**GOAL OF THE EXERCISE:**
The whole of the material needs to be repeated exactly, line for line.

**SUPPLIED RECORDS:**
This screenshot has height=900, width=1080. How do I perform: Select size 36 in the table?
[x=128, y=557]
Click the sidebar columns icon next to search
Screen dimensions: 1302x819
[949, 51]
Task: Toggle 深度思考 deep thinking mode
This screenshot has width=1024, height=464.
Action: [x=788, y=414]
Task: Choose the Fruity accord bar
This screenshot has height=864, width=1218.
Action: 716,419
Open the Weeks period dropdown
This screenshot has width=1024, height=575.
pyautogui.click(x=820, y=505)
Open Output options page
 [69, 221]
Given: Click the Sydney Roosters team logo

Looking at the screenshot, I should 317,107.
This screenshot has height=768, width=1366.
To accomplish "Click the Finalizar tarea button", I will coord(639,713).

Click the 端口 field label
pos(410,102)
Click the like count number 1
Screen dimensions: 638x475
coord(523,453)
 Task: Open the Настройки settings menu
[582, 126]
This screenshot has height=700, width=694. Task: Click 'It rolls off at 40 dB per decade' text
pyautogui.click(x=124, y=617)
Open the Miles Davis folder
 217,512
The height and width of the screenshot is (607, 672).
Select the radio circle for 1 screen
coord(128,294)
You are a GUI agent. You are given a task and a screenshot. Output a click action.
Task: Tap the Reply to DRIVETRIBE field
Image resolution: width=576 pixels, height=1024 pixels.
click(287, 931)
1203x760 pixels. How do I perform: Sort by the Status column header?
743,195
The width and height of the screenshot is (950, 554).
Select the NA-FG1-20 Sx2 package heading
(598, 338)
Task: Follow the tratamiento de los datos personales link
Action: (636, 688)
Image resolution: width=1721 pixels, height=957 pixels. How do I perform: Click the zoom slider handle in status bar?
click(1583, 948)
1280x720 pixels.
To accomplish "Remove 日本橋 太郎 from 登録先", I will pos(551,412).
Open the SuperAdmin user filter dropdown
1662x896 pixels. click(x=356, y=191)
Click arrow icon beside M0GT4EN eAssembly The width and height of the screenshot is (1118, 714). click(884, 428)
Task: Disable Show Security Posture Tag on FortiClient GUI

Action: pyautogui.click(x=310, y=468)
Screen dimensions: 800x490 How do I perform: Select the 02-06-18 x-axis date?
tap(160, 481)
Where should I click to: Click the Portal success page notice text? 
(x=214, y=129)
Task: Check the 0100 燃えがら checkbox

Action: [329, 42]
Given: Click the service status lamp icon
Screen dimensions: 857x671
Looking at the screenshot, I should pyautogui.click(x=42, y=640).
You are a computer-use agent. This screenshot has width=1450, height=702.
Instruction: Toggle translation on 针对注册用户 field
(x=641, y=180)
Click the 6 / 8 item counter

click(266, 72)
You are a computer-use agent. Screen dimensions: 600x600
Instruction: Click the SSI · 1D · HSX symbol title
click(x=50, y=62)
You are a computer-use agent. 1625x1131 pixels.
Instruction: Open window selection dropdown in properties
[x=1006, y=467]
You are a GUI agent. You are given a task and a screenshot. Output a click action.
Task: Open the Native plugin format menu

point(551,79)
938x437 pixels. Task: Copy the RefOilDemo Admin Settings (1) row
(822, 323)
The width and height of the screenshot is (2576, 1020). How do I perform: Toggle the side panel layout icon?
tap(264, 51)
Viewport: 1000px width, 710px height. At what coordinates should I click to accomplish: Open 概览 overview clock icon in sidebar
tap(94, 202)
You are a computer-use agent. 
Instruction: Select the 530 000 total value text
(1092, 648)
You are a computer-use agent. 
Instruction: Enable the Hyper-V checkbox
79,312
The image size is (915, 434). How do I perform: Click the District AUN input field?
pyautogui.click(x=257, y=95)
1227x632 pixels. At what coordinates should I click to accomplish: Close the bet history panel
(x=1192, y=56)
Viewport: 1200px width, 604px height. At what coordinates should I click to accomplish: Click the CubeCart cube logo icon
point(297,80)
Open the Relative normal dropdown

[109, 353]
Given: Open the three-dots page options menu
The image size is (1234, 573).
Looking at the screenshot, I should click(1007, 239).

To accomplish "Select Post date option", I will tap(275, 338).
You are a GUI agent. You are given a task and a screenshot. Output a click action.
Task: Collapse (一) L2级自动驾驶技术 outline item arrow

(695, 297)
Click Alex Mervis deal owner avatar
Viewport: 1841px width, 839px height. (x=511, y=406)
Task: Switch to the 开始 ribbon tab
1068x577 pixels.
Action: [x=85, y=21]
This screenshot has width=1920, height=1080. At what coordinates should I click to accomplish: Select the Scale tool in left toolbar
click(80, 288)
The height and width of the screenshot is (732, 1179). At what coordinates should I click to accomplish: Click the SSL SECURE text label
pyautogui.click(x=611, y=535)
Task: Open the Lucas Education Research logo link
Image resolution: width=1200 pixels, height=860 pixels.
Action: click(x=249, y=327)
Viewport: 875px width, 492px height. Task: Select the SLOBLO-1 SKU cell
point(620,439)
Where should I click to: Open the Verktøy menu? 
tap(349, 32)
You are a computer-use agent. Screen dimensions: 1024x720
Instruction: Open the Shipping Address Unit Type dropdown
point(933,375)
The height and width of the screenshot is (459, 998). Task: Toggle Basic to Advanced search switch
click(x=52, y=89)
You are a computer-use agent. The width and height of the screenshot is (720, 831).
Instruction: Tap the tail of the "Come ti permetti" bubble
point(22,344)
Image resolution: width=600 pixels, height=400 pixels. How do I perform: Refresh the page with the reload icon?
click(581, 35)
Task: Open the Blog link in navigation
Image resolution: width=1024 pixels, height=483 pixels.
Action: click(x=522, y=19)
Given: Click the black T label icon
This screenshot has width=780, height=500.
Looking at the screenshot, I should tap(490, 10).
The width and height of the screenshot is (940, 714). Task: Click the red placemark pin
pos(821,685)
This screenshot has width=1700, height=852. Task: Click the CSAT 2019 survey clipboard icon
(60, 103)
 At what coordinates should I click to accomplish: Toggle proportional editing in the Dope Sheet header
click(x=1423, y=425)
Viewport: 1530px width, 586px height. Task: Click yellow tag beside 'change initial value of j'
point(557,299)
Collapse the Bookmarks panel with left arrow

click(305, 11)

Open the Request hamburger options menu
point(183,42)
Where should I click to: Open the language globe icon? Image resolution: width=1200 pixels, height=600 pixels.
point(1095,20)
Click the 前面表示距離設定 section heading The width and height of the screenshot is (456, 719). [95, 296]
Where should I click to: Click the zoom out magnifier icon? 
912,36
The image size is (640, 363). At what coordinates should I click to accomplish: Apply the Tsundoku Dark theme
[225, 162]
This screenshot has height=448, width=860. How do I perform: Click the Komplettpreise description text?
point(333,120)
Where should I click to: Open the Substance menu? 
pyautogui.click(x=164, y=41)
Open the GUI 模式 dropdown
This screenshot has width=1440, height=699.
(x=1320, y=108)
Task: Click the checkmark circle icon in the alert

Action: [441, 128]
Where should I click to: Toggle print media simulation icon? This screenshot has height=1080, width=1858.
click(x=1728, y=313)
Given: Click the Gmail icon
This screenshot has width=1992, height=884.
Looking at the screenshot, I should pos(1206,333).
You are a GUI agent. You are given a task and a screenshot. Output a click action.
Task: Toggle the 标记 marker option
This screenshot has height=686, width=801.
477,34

**OUTPUT FOR THIS EXERCISE:**
This screenshot has height=900, width=1080. How do I perform: Select size 36 in the table?
[x=128, y=557]
Click the sidebar columns icon next to search
Screen dimensions: 1302x819
[949, 51]
Task: Toggle 深度思考 deep thinking mode
This screenshot has width=1024, height=464.
Action: [x=788, y=414]
Task: Choose the Fruity accord bar
This screenshot has height=864, width=1218.
Action: 716,419
Open the Weeks period dropdown
This screenshot has width=1024, height=575.
pyautogui.click(x=820, y=505)
Open Output options page
 [69, 221]
Given: Click the Sydney Roosters team logo

Looking at the screenshot, I should 317,107.
This screenshot has height=768, width=1366.
To accomplish "Click the Finalizar tarea button", I will coord(639,713).

Click the 端口 field label
pos(410,102)
Click the like count number 1
Screen dimensions: 638x475
coord(523,453)
 Task: Open the Настройки settings menu
[582, 126]
This screenshot has height=700, width=694. Task: Click 'It rolls off at 40 dB per decade' text
pyautogui.click(x=124, y=617)
Open the Miles Davis folder
 217,512
The height and width of the screenshot is (607, 672).
Select the radio circle for 1 screen
coord(128,294)
You are a GUI agent. You are given a task and a screenshot. Output a click action.
Task: Tap the Reply to DRIVETRIBE field
Image resolution: width=576 pixels, height=1024 pixels.
click(287, 931)
1203x760 pixels. How do I perform: Sort by the Status column header?
743,195
The width and height of the screenshot is (950, 554).
Select the NA-FG1-20 Sx2 package heading
(598, 338)
Task: Follow the tratamiento de los datos personales link
Action: (636, 688)
Image resolution: width=1721 pixels, height=957 pixels. How do I perform: Click the zoom slider handle in status bar?
click(1583, 948)
1280x720 pixels.
To accomplish "Remove 日本橋 太郎 from 登録先", I will pos(551,412).
Open the SuperAdmin user filter dropdown
1662x896 pixels. click(x=356, y=191)
Click arrow icon beside M0GT4EN eAssembly The width and height of the screenshot is (1118, 714). click(884, 428)
Task: Disable Show Security Posture Tag on FortiClient GUI

Action: pyautogui.click(x=310, y=468)
Screen dimensions: 800x490 How do I perform: Select the 02-06-18 x-axis date?
tap(160, 481)
Where should I click to: Click the Portal success page notice text? 
(x=214, y=129)
Task: Check the 0100 燃えがら checkbox

Action: [329, 42]
Given: Click the service status lamp icon
Screen dimensions: 857x671
Looking at the screenshot, I should pyautogui.click(x=42, y=640).
You are a computer-use agent. This screenshot has width=1450, height=702.
Instruction: Toggle translation on 针对注册用户 field
(x=641, y=180)
Click the 6 / 8 item counter

click(266, 72)
You are a computer-use agent. Screen dimensions: 600x600
Instruction: Click the SSI · 1D · HSX symbol title
click(x=50, y=62)
You are a computer-use agent. 1625x1131 pixels.
Instruction: Open window selection dropdown in properties
[x=1006, y=467]
You are a GUI agent. You are given a task and a screenshot. Output a click action.
Task: Open the Native plugin format menu

point(551,79)
938x437 pixels. Task: Copy the RefOilDemo Admin Settings (1) row
(822, 323)
The width and height of the screenshot is (2576, 1020). How do I perform: Toggle the side panel layout icon?
tap(264, 51)
Viewport: 1000px width, 710px height. At what coordinates should I click to accomplish: Open 概览 overview clock icon in sidebar
tap(94, 202)
You are a computer-use agent. 
Instruction: Select the 530 000 total value text
(1092, 648)
You are a computer-use agent. 
Instruction: Enable the Hyper-V checkbox
79,312
The image size is (915, 434). How do I perform: Click the District AUN input field?
pyautogui.click(x=257, y=95)
1227x632 pixels. At what coordinates should I click to accomplish: Close the bet history panel
(x=1192, y=56)
Viewport: 1200px width, 604px height. At what coordinates should I click to accomplish: Click the CubeCart cube logo icon
point(297,80)
Open the Relative normal dropdown

[109, 353]
Given: Open the three-dots page options menu
The image size is (1234, 573).
Looking at the screenshot, I should click(1007, 239).

To accomplish "Select Post date option", I will tap(275, 338).
You are a GUI agent. You are given a task and a screenshot. Output a click action.
Task: Collapse (一) L2级自动驾驶技术 outline item arrow

(695, 297)
Click Alex Mervis deal owner avatar
Viewport: 1841px width, 839px height. (x=511, y=406)
Task: Switch to the 开始 ribbon tab
1068x577 pixels.
Action: [x=85, y=21]
This screenshot has width=1920, height=1080. At what coordinates should I click to accomplish: Select the Scale tool in left toolbar
click(80, 288)
The height and width of the screenshot is (732, 1179). At what coordinates should I click to accomplish: Click the SSL SECURE text label
pyautogui.click(x=611, y=535)
Task: Open the Lucas Education Research logo link
Image resolution: width=1200 pixels, height=860 pixels.
Action: click(x=249, y=327)
Viewport: 875px width, 492px height. Task: Select the SLOBLO-1 SKU cell
point(620,439)
Where should I click to: Open the Verktøy menu? 
tap(349, 32)
You are a computer-use agent. Screen dimensions: 1024x720
Instruction: Open the Shipping Address Unit Type dropdown
point(933,375)
The height and width of the screenshot is (459, 998). Task: Toggle Basic to Advanced search switch
click(x=52, y=89)
You are a computer-use agent. The width and height of the screenshot is (720, 831).
Instruction: Tap the tail of the "Come ti permetti" bubble
point(22,344)
Image resolution: width=600 pixels, height=400 pixels. How do I perform: Refresh the page with the reload icon?
click(581, 35)
Task: Open the Blog link in navigation
Image resolution: width=1024 pixels, height=483 pixels.
Action: click(x=522, y=19)
Given: Click the black T label icon
This screenshot has width=780, height=500.
Looking at the screenshot, I should tap(490, 10).
The width and height of the screenshot is (940, 714). Task: Click the red placemark pin
pos(821,685)
This screenshot has width=1700, height=852. Task: Click the CSAT 2019 survey clipboard icon
(60, 103)
 At what coordinates should I click to accomplish: Toggle proportional editing in the Dope Sheet header
click(x=1423, y=425)
Viewport: 1530px width, 586px height. Task: Click yellow tag beside 'change initial value of j'
point(557,299)
Collapse the Bookmarks panel with left arrow

click(305, 11)

Open the Request hamburger options menu
point(183,42)
Where should I click to: Open the language globe icon? Image resolution: width=1200 pixels, height=600 pixels.
point(1095,20)
Click the 前面表示距離設定 section heading The width and height of the screenshot is (456, 719). [95, 296]
Where should I click to: Click the zoom out magnifier icon? 
912,36
The image size is (640, 363). At what coordinates should I click to accomplish: Apply the Tsundoku Dark theme
[225, 162]
This screenshot has height=448, width=860. How do I perform: Click the Komplettpreise description text?
point(333,120)
Where should I click to: Open the Substance menu? 
pyautogui.click(x=164, y=41)
Open the GUI 模式 dropdown
This screenshot has width=1440, height=699.
(x=1320, y=108)
Task: Click the checkmark circle icon in the alert

Action: [441, 128]
Where should I click to: Toggle print media simulation icon? This screenshot has height=1080, width=1858.
click(x=1728, y=313)
Given: Click the Gmail icon
This screenshot has width=1992, height=884.
Looking at the screenshot, I should pos(1206,333).
You are a GUI agent. You are given a task and a screenshot. Output a click action.
Task: Toggle the 标记 marker option
This screenshot has height=686, width=801.
477,34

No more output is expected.